Nella XIV legislatura il dibattito relativo al settore portuale si è concentrato sulla problematica relativa alla nomina dei presidenti e degli organi delle Autorità portuali e su quella concernente l’autonomia finanziaria delle stesse e gli investimenti nel settore portuale (v. capitolo Il settore portuale)[2].

La nomina dei presidenti delle Autorità portuali

La disciplina del procedimento di nomina dei presidenti delle Autorità portuali[3] è dettata dall’articolo 8 della legge 84/94, modificato dall'articolo 6 del decreto-legge n. 136/2004.

Il comma 1 dell’articolo 8 prevede che il presidente dell’Autorità portuale debba essere nominato, previa intesa con la regione interessata, con decreto ministeriale, nell’ambito di una terna di esperti di massima e comprovata qualificazione professionale nei settori dell’economia dei trasporti e portuale, designati rispettivamente dalla provincia, dai comuni e dalle camere di commercio competenti sul territorio. La terna è comunicata al Ministro dei trasporti tre mesi prima della scadenza del mandato. Il Ministro, con atto motivato, può chiedere di comunicare entro trenta giorni dalla richiesta una seconda terna di candidati nell’ambito della quale effettuare la nomina. Qualora non pervenga nei termini alcuna designazione, il Ministro nomina il presidente, previa intesa con la regione interessata, comunque tra personalità che risultano esperte e di massima e comprovata qualificazione professionale nei settori dell'economia dei trasporti e portuale.

 

Prima dell’emanazione del DL 136/2004[4] che ha introdotto il comma 1-bis (vedi infra), la regione Friuli-Venezia Giulia ha approvato una legge (legge regionale 24 maggio 2004, n. 17, recante Riordino normativo dell'anno 2004 per il settore degli affari istituzionali, entrata in vigore in data 26 maggio 2004) inserendo in essa una disposizione che ha ridefinito la procedura di nomina del presidente dell’Autorità portuale di Trieste, attribuendo sostanzialmente al presidente della regione, che tra l’altro promuove l’intesa con il Ministro, il potere di nomina del Presidente dell'Autorità portuale (sia pure a seguito di una procedura di concertazione più ampia, che coinvolge anche gli enti locali)[5].

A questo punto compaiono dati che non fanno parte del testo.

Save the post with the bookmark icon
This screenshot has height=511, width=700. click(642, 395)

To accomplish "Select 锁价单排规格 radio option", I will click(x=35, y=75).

Il comma 1-bis dell’articolo 8 della legge n. 84/94 – introdotto dall’articolo 6 del DL 136/2004 - prevede espressamente una procedura volta a superare il mancato raggiungimento dell’intesa con la regione interessata attraverso una disposizione volta ad evitare il ricorso alla nomina di commissari straordinari nel caso in cui l’intesa non venga raggiunta. La disposizione è stata oggetto di approfondito esame da parte delle Commissioni parlamentari, che hanno proposto modifiche al testo originario dell’articolo 6 del decreto-legge n. 136, in particolare affidando un ruolo rilevante al presidente della Giunta regionale.

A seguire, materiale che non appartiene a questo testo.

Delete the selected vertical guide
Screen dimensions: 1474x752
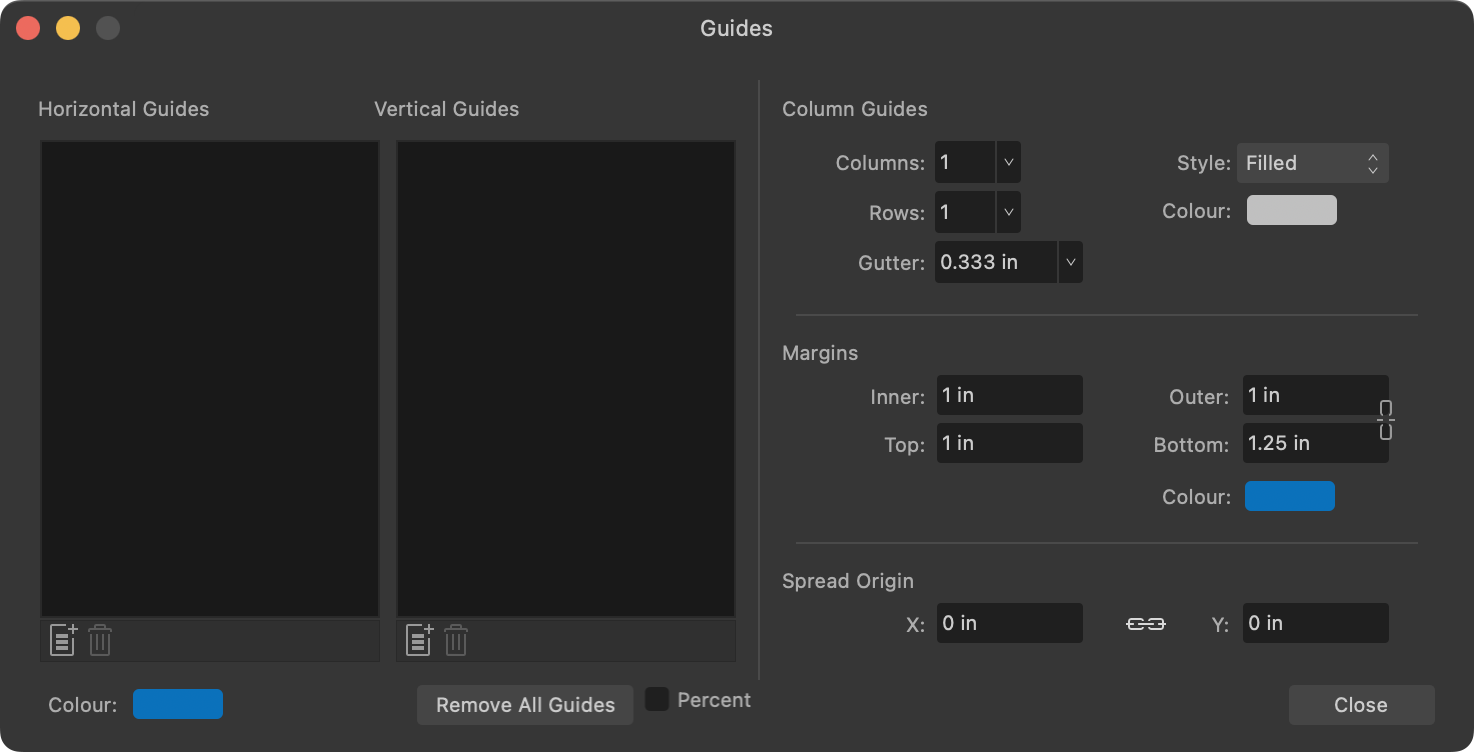tap(456, 640)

Secondo il testo originario del decreto legge, una volta esperite le procedure già stabilite dall’articolo 8, comma 1, della legge n. 84 del 94 “qualora entro trenta giorni non si raggiunga l'intesa con la regione interessata, il ministro può chiedere al Presidente del Consiglio dei ministri di sottoporre la questione al Consiglio dei ministri, che provvede con deliberazione motivata”.

La formulazione infine approvata del comma 1-bis dell'articolo 8 prevede che esperite “le procedure di cui al comma 1, qualora entro trenta giorni non si raggiunga l'intesa con la regione interessata, il Ministro delle infrastrutture e dei trasporti indica il prescelto nell'àmbito di una terna formulata a tale fine dal presidente della giunta regionale, tenendo conto anche delle indicazioni degli enti locali e delle camere di commercio, industria, artigianato e agricoltura interessati. Ove il presidente della giunta regionale non provveda alla indicazione della terna entro trenta giorni dalla richiesta allo scopo indirizzatagli dal Ministro delle infrastrutture e dei trasporti, questi chiede al Presidente del Consiglio dei Ministri di sottoporre la questione al Consiglio dei Ministri, che provvede con deliberazione motivata”[6].

Il testo originario del decreto legge 136/2004 sopra riportato ha trovato concreta applicazione unicamente per la nomina del presidente dell'Autorità portuale di Trieste, avvenuta nel corso dei lavori parlamentari di conversione dello stesso decreto legge.

Al riguardo, la regione Friuli Venezia Giulia ha presentato alla Corte costituzionale sia un ricorso in via principale avverso l'art. 6 del decreto-legge n. 136 del 2004 e la legge di conversione n. 186 del 2004 sia un ricorso per conflitto di attribuzioni avverso il decreto 15 luglio 2004 di nomina del Presidente dell'Autorità portuale di Trieste, adottato dal Ministro delle infrastrutture e dei trasporti con deliberazione 3 giugno 2004 del Consiglio dei ministri.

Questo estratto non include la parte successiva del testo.